WORK INSTRUCTIONS ::
The entries below are to be written out again without alteration.
(PROVIDED MATERIAL begins)
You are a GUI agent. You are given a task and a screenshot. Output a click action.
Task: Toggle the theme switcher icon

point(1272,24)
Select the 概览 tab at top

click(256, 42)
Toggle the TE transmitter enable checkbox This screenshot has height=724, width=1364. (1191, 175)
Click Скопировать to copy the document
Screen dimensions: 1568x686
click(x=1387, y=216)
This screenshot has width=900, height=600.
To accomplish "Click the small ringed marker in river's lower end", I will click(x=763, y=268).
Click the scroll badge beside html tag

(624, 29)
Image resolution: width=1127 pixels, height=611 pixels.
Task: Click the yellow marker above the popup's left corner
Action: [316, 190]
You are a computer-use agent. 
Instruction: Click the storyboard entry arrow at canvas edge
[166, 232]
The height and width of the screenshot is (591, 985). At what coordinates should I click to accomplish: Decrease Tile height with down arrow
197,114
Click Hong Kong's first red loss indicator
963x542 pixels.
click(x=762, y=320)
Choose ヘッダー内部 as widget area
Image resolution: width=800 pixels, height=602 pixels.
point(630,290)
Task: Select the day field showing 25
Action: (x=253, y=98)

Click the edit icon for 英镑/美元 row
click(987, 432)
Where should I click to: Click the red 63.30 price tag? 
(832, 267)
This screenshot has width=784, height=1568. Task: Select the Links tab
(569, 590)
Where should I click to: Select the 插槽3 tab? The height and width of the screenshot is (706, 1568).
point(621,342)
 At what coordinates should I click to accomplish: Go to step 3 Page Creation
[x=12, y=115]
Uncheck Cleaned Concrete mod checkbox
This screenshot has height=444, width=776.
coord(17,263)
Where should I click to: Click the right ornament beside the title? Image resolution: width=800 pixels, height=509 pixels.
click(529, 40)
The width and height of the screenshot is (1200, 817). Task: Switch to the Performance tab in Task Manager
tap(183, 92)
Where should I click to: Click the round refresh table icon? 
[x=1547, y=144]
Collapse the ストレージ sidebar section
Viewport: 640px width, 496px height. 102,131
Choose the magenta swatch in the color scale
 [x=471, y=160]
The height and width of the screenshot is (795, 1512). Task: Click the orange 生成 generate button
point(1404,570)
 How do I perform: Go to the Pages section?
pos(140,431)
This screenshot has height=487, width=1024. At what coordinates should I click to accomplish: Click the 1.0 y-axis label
(PROVIDED MATERIAL ends)
REPLY ::
You are a GUI agent. You are given a task and a screenshot. Output a click action.
Task: Toggle the theme switcher icon

point(1272,24)
Select the 概览 tab at top

click(256, 42)
Toggle the TE transmitter enable checkbox This screenshot has height=724, width=1364. (1191, 175)
Click Скопировать to copy the document
Screen dimensions: 1568x686
click(x=1387, y=216)
This screenshot has width=900, height=600.
To accomplish "Click the small ringed marker in river's lower end", I will click(x=763, y=268).
Click the scroll badge beside html tag

(624, 29)
Image resolution: width=1127 pixels, height=611 pixels.
Task: Click the yellow marker above the popup's left corner
Action: [316, 190]
You are a computer-use agent. 
Instruction: Click the storyboard entry arrow at canvas edge
[166, 232]
The height and width of the screenshot is (591, 985). At what coordinates should I click to accomplish: Decrease Tile height with down arrow
197,114
Click Hong Kong's first red loss indicator
963x542 pixels.
click(x=762, y=320)
Choose ヘッダー内部 as widget area
Image resolution: width=800 pixels, height=602 pixels.
point(630,290)
Task: Select the day field showing 25
Action: (x=253, y=98)

Click the edit icon for 英镑/美元 row
click(987, 432)
Where should I click to: Click the red 63.30 price tag? 
(832, 267)
This screenshot has width=784, height=1568. Task: Select the Links tab
(569, 590)
Where should I click to: Select the 插槽3 tab? The height and width of the screenshot is (706, 1568).
point(621,342)
 At what coordinates should I click to accomplish: Go to step 3 Page Creation
[x=12, y=115]
Uncheck Cleaned Concrete mod checkbox
This screenshot has height=444, width=776.
coord(17,263)
Where should I click to: Click the right ornament beside the title? Image resolution: width=800 pixels, height=509 pixels.
click(529, 40)
The width and height of the screenshot is (1200, 817). Task: Switch to the Performance tab in Task Manager
tap(183, 92)
Where should I click to: Click the round refresh table icon? 
[x=1547, y=144]
Collapse the ストレージ sidebar section
Viewport: 640px width, 496px height. 102,131
Choose the magenta swatch in the color scale
 [x=471, y=160]
The height and width of the screenshot is (795, 1512). Task: Click the orange 生成 generate button
point(1404,570)
 How do I perform: Go to the Pages section?
pos(140,431)
This screenshot has height=487, width=1024. At what coordinates should I click to accomplish: Click the 1.0 y-axis label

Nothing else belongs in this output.